Voilà, en résumé, l’histoire de La Plateforme, film espagnol produit par Netflix et réalisé par Galder Gaztelu-Urrutia, sorti en 2019 (83 millions de vues). Une allégorie sur le capitalisme, où l’on organise l’incertitude en laissant espérer aux opprimés qu’ils pourront un jour accéder aux privilèges. Cette mise en abyme un peu grossière de la lutte des classes offre quelques fulgurances, à l’instar du Cube ou de Snowpiercer. Avec une note d’espoir à la fin à travers ce message quelque peu christique : sauvons l’innocence (incarnée évidemment par un enfant) et nous accéderons à la rédemption dans ce monde violent et corrompu.
On aurait pu en rester là mais, fort du succès du premier opus, Netflix a lancé une suite, La Plateforme 2, diffusée depuis le 4 octobre et qui s’est hissée en l’espace d’un week-end à la première place dans cinquante-six pays. Et là, patatras ! Les fans sont déçus mais, surtout, plus personne n’y comprend rien.
Non seulement le film, beaucoup plus gore que le précédent (âmes sensibles et végétariens s’abstenir), n’apporte aucune réponse sur les dirigeants de la Fosse et le but de sa création, mais il ajoute une somme d’interrogations sur son fonctionnement. Les règles ayant changé après une « révolution solidaire », le partage de la nourriture est désormais obligatoire, chacun devant manger uniquement le plat qu’il a choisi en entrant.
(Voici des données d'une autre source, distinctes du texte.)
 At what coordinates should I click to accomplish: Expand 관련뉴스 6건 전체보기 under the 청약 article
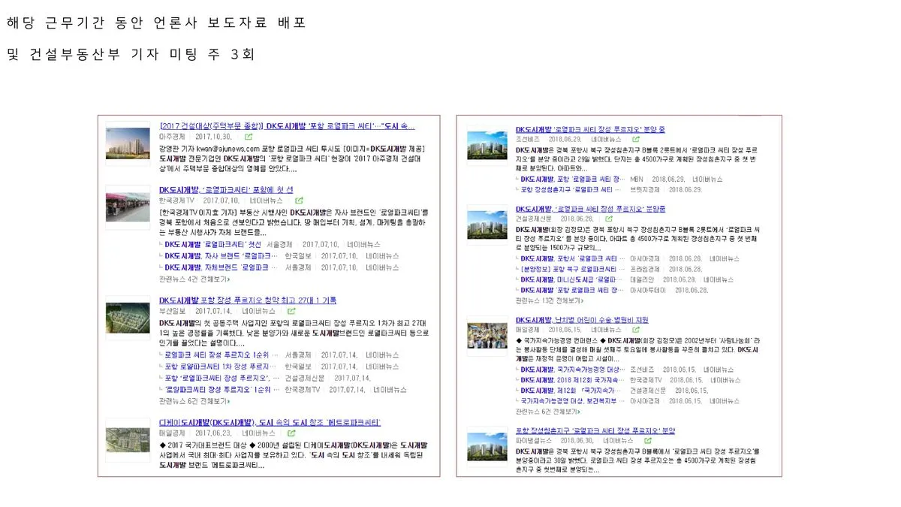point(193,400)
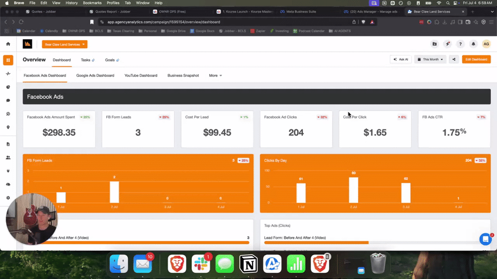This screenshot has height=279, width=497.
Task: Open the More dashboards dropdown
Action: coord(215,76)
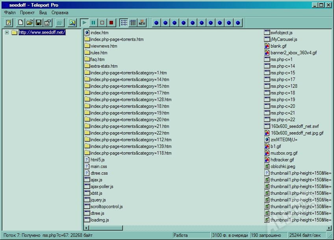This screenshot has width=334, height=240.
Task: Toggle the list view mode button
Action: [x=124, y=23]
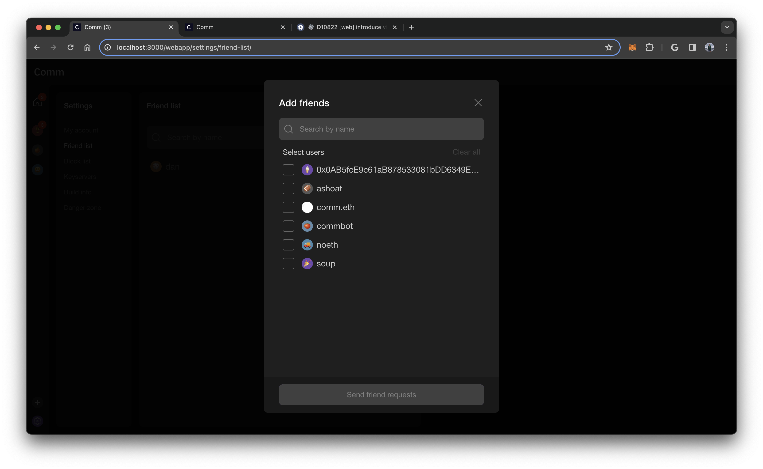Switch to the D10822 [web] introduce tab
This screenshot has width=763, height=469.
(345, 27)
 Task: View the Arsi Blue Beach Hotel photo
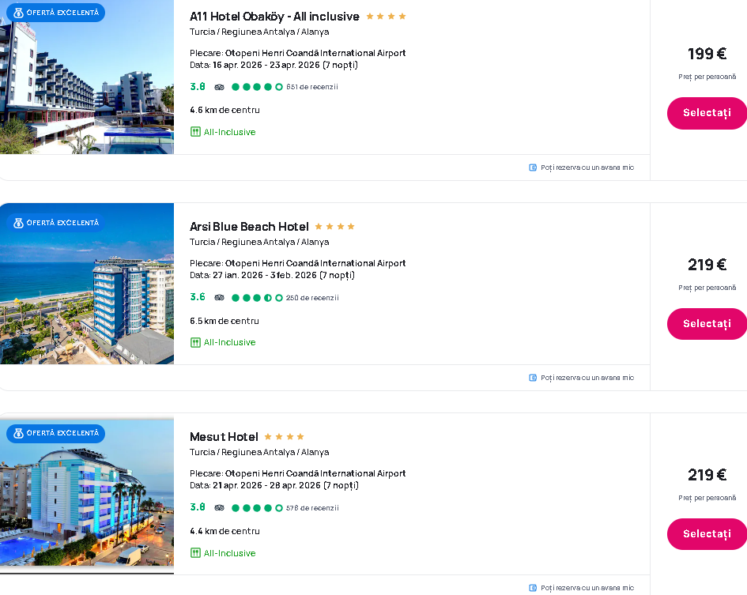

Ceux qui contreviennent à la loi sont mutilés ou tués par un petit groupe de prisonniers dirigé par une sorte de messie un brin tyrannique nommé Maestro.
Des pistes brouillées
Face aux loyalistes, les réfractaires à ce système dans le système, appelés barbares, vont finir par se rebeller. Ajouter à cela des enfants qui jouent sur une pyramide sous la Fosse, un personnage censé être mort dans le premier volet, un tableau de Goya et un dénouement énigmatico-ésotérique, et l’on comprend mieux pourquoi la seconde occurrence qui apparaît dans Google est : « Plateforme 2, explication ».